Davvero consigliato.
"La ricerca ci insegna a mettere costantemente in discussione i nostri risultati nel tentativo di comprendere a fondo il mondo antico e di capire sempre di più noi stessi. Lo studio approfondito di una civiltà antica comprende l'analisi degli avvenimenti storici, l'interpretazione delle fonti scritte e del dato archeologico, lo studio della società, dell'organizzazione economica, sociale, politica, dell'amministrazione, dell'evoluzione del pensiero, della teologia e della ritualità legata al culto del soprannaturale, delle concezioni della vita dopo la morte e delle considerazioni sulla caducità dell'esistenza umana.

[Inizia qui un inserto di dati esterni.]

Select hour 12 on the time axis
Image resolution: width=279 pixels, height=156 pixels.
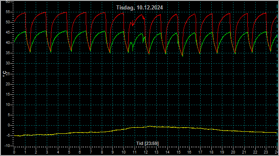tap(146, 152)
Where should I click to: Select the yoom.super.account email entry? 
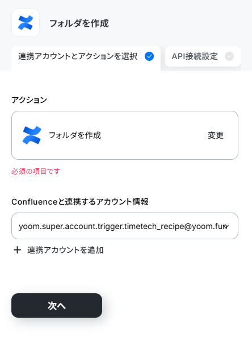(122, 226)
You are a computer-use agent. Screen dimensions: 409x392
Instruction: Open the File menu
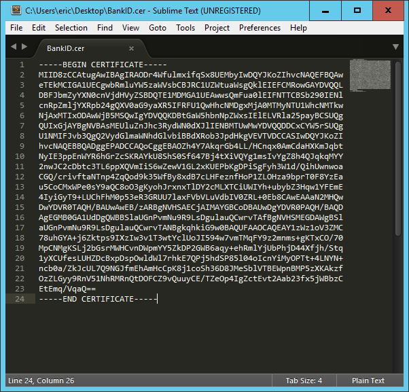click(16, 28)
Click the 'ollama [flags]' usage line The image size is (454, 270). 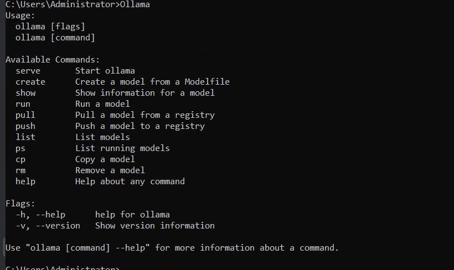(50, 27)
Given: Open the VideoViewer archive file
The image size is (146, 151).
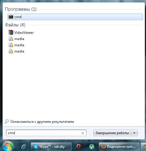Looking at the screenshot, I should [21, 33].
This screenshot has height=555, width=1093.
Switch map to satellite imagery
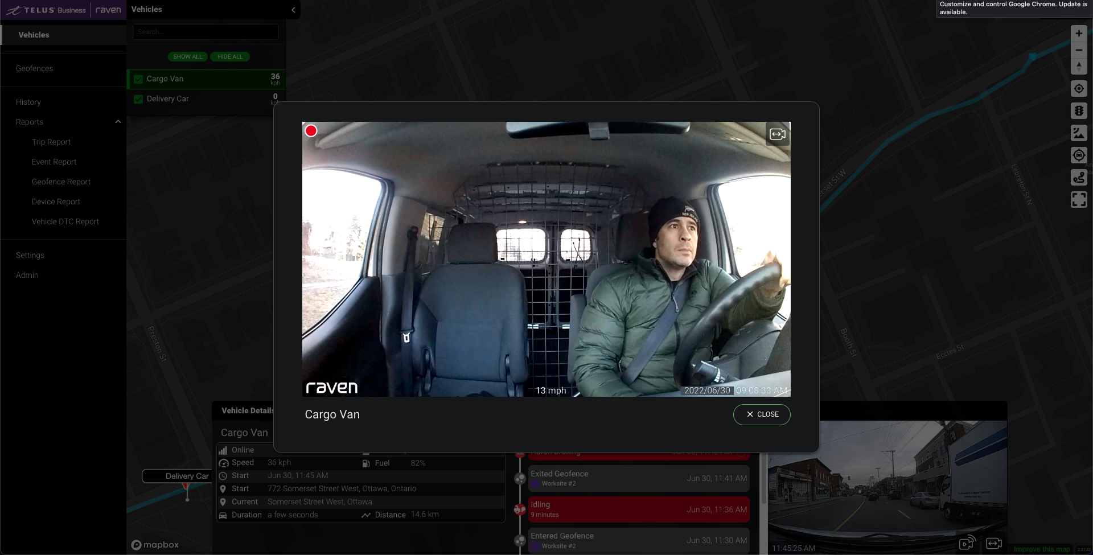tap(1079, 133)
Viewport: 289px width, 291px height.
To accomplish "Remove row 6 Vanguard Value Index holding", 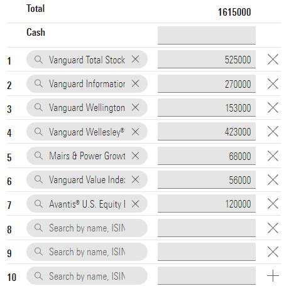I will 273,179.
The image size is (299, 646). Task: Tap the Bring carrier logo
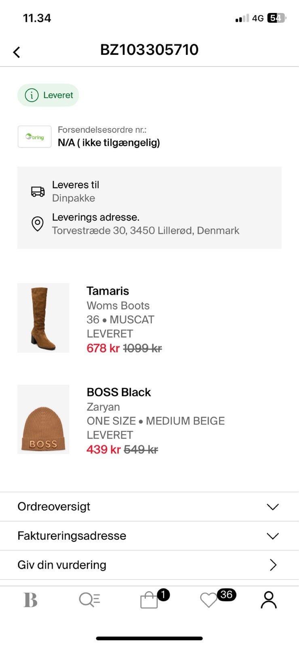point(35,137)
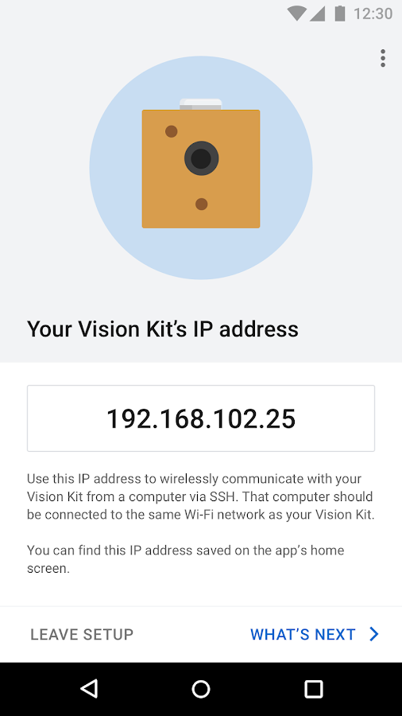Select the 192.168.102.25 IP address box
Viewport: 402px width, 716px height.
[x=201, y=418]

L'archeologia ha portato alla luce insediamenti che ci fanno scoprire l'attività umana di migliaia di anni fa. Noi siamo tutti in debito con questa storia passata e ne siamo una derivazione conseguente, portandone l'eredità. La nostra stessa struttura biologica, la nostra tecnologia, la composizione della società e della cultura contemporanea, addirittura il nostro metodo cognitivo e la nostra psicologia derivano dal passato. La consapevolezza storica e lo studio delle civiltà antiche sono quindi essenziali per comprendere il nostro ruolo nel presente."